**Task instructions**: Copy out the lines from the one containing "Open Marketplace bag icon" through the one containing "The height and", both included.

**Records for this task**:
*-*-*
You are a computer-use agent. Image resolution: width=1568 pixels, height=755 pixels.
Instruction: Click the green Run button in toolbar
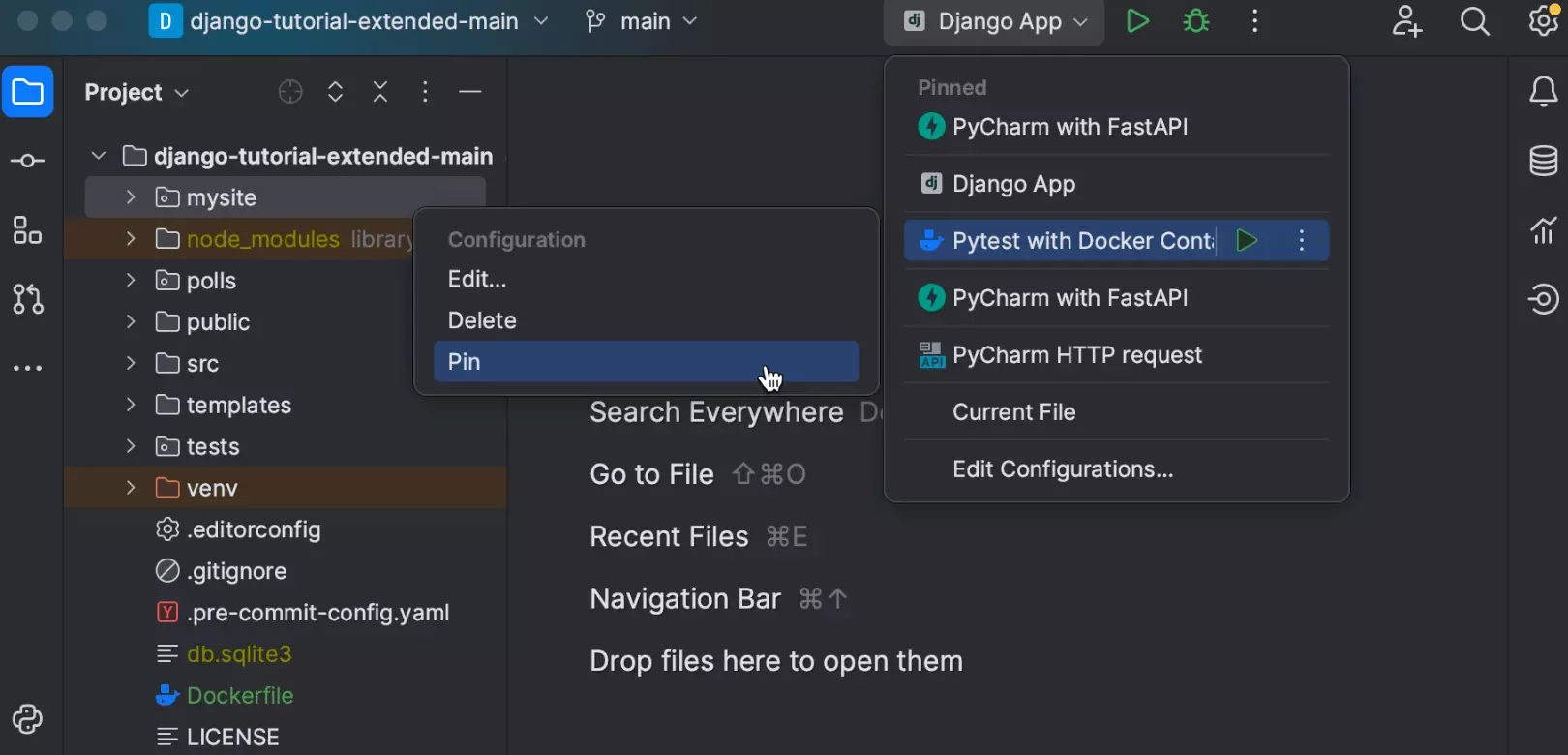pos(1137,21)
*-*-*
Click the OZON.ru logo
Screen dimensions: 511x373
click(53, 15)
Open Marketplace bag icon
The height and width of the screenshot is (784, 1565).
*-*-*
**Result of the task**:
Open Marketplace bag icon
The height and width of the screenshot is (784, 1565).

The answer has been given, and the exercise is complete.